**Task description:**
Say how many lines in the entries below have the word "computer" in them, giving only the number.

**Stored records:**

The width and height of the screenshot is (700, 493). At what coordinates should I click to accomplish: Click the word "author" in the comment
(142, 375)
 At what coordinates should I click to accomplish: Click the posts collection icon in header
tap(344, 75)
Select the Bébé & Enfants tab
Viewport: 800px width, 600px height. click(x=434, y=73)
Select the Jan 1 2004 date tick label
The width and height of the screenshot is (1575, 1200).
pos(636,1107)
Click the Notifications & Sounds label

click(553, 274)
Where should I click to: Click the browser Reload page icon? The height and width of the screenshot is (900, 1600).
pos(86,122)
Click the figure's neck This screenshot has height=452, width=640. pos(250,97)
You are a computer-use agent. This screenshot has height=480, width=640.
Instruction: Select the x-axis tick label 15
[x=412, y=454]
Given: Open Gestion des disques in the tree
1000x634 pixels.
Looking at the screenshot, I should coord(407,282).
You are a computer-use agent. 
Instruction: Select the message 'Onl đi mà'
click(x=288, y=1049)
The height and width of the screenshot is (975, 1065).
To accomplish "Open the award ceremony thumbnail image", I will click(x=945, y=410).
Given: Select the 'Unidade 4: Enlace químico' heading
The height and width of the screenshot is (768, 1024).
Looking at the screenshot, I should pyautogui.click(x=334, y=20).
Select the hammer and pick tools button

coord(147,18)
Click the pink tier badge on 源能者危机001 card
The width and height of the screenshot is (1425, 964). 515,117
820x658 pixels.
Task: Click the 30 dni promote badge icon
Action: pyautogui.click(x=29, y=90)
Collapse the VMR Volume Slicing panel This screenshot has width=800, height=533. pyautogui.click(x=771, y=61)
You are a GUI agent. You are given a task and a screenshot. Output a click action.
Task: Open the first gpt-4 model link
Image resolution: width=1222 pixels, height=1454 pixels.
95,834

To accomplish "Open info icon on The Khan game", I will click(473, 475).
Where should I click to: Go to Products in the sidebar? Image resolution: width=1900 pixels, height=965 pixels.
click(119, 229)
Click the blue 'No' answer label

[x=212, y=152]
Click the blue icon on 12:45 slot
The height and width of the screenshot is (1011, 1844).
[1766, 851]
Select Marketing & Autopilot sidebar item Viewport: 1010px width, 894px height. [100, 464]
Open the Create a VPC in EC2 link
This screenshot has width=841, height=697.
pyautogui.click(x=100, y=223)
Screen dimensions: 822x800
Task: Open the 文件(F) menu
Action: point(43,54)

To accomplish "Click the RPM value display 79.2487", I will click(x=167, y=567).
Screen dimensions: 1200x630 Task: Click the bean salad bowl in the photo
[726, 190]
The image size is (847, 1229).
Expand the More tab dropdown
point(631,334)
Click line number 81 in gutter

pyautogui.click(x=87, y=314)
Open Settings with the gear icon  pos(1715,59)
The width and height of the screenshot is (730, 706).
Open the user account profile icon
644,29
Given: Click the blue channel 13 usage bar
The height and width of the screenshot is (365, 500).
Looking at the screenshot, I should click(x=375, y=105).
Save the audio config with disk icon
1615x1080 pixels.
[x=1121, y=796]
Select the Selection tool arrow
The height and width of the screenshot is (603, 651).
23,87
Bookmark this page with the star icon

**Your response:**
2